• [STUDY MATERIAL]:
━━━
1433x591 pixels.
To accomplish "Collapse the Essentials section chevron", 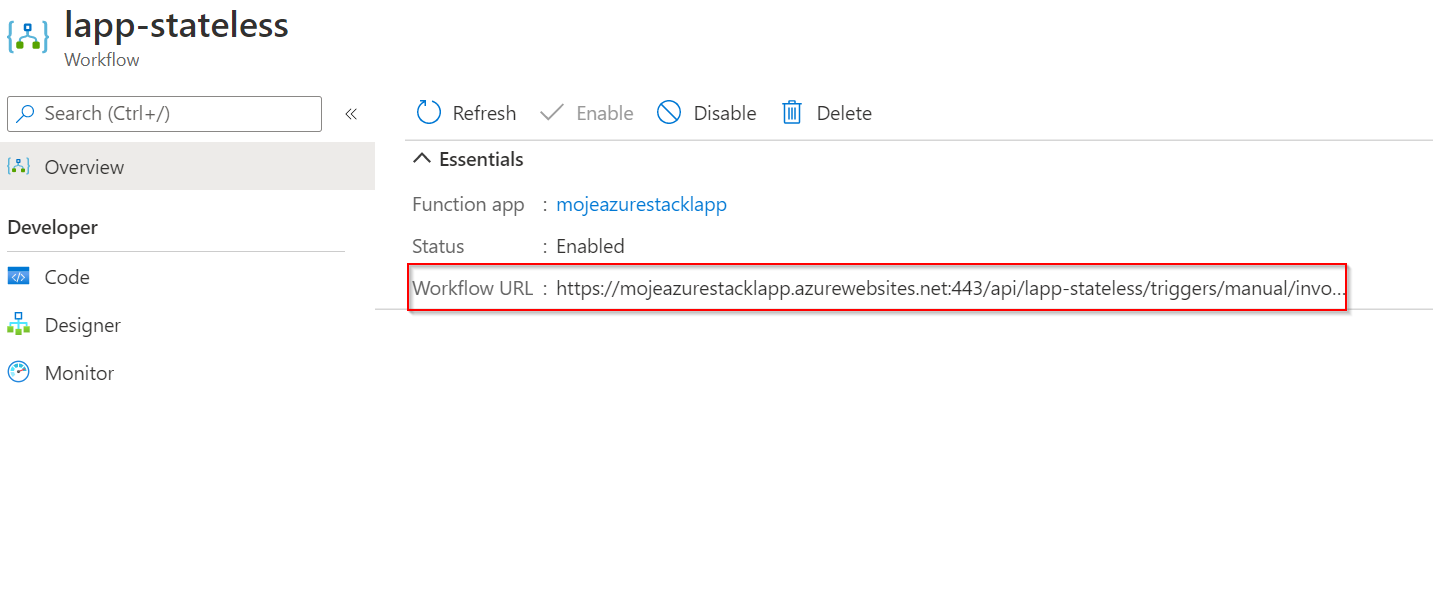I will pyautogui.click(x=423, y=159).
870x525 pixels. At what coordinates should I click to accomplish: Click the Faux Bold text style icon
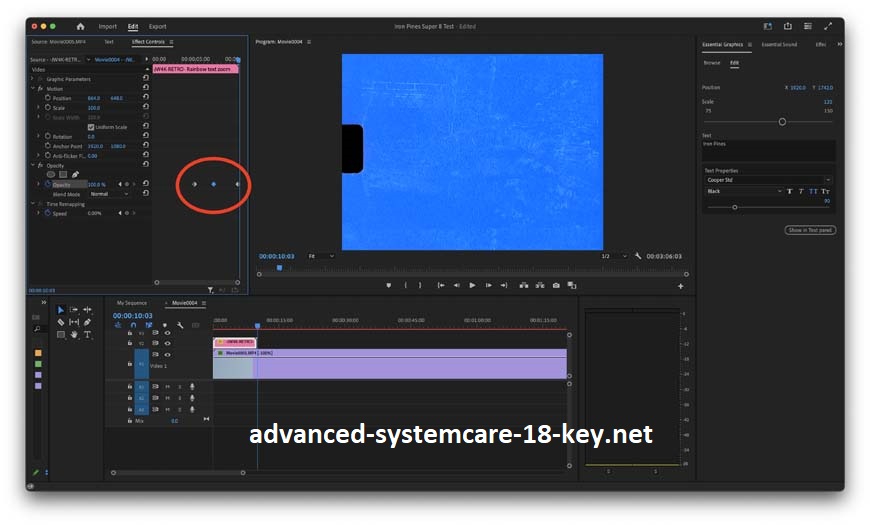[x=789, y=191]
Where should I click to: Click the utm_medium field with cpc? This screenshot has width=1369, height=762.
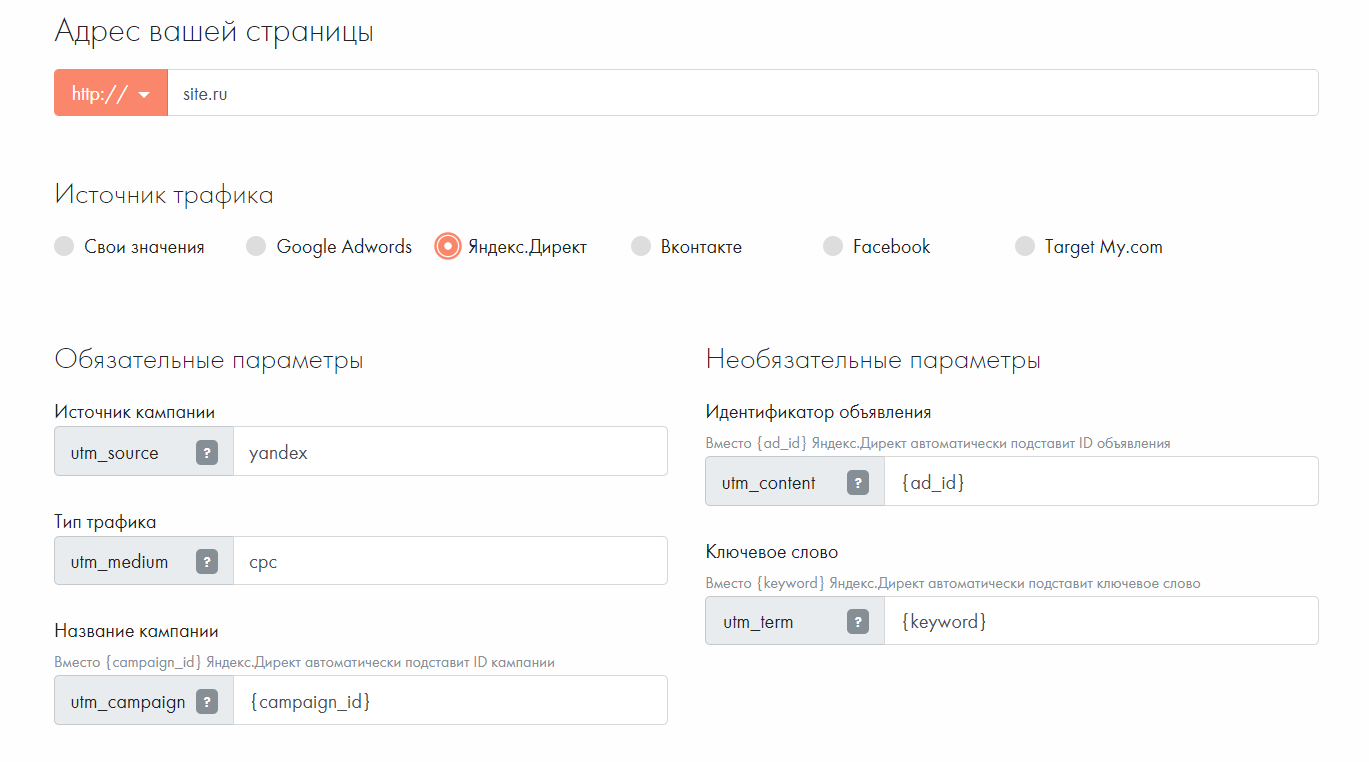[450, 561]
━━━
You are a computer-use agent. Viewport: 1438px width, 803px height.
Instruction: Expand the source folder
━━━
• [YOUR TASK]:
Taking the entries above, print exactly the lines starting at the line with "You are a computer-use" and ending at the line with "Instruction: Expand the source folder", both included.

• [SOLUTION BELOW]:
You are a computer-use agent. Viewport: 1438px width, 803px height.
Instruction: Expand the source folder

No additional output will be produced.